I had a busy day yesterday, but thanks to the short condensed action videos, I could watch the whole Pipeline trials in the evening. The action was intense. This is the WSL page with the photos.
Can't wait to watch the main event that will start today. Keep an eye on trial winner Jack Robinson. The kid is amazing.
Before we move on with the forecast, just a quick note that we received the first Lib-Tech built Lost Puddle Jumpers at Hi-Tech. Construction feels indestructible.
11.9ft @ 14s from 320° (NW)
7.9ft @ 13s from 312° (NW)
7.6ft @ 14s from 318° (NW)
Below is the graphs. I put an arrow on the start of the rise at the NW and Pauwela buoys to indicate that the GP's rule of thumb 12h at 16s and 16h at 12s worked nicely. I also put arrows to indicate the start of a new bump at the NW buoy and the predicted time we should see that in Maui.

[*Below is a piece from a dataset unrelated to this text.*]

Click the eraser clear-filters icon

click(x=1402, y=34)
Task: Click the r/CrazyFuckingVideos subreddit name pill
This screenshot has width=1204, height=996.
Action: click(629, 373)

Buoys are key, but knowing the history of the fetch that generated the swell is very important too. That's why I post the wind map every day. In the case of NW swells, the maps you need to remember are only 3 or 4 (the past 3 or 4 days), so it should be possible. And if you don't remember them, scroll down and find out how they looked.
What I remember in this case (without scrolling down) is that the fetch was extremely big and had different sections aiming at different directions. That seems to be confirmed both by the buoy readings and by what Pat Caldwell wrote:"Thursday should see a wide directional spread from WNW to NNW".
Anyway, 7f 14s with a new bump in the afternoon means plenty waves on the north shore. Not as clean as yesterday though, because of the mixed periods/directions and the wind that today should be a bit stronger as the MC2km map at noon shows.
Today's wind map is the first December map in which there's not much energy generated our way, other than a minuscule section of a tight low NW of us and a larger, but weaker windswell fetch.